= WHAT TO PRODUCE =
Only the lines of the data below from the one with "Select the Schrotstärke" through the one with "Task: Pick the Quotable template thumbnail" are wanted. Repeat them exactly.

= RECORDS SUPPLIED =

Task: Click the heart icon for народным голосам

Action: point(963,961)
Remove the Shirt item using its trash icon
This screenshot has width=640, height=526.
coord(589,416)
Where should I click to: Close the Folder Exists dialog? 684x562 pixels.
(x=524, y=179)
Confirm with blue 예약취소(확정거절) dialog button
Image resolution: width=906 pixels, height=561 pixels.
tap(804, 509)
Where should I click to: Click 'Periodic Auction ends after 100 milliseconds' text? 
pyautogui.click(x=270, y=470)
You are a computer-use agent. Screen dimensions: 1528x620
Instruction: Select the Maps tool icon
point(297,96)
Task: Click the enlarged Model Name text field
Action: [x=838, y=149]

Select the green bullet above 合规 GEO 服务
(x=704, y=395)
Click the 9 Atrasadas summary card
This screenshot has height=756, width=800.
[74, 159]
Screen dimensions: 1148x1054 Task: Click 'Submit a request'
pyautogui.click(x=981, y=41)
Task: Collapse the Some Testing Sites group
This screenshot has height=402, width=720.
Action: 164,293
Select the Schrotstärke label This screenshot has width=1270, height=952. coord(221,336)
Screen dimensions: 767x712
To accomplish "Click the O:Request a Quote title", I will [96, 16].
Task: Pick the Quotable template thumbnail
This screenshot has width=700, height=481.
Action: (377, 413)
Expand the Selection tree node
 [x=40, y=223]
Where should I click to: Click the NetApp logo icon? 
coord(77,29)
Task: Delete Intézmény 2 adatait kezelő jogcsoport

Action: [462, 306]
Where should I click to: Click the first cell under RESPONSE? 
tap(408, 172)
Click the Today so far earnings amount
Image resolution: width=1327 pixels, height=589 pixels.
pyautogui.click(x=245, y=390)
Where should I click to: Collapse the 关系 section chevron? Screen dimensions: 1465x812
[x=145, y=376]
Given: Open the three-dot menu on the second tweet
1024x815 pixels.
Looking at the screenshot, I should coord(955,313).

= ANSWER =
Select the Schrotstärke label This screenshot has width=1270, height=952. coord(221,336)
Screen dimensions: 767x712
To accomplish "Click the O:Request a Quote title", I will [96, 16].
Task: Pick the Quotable template thumbnail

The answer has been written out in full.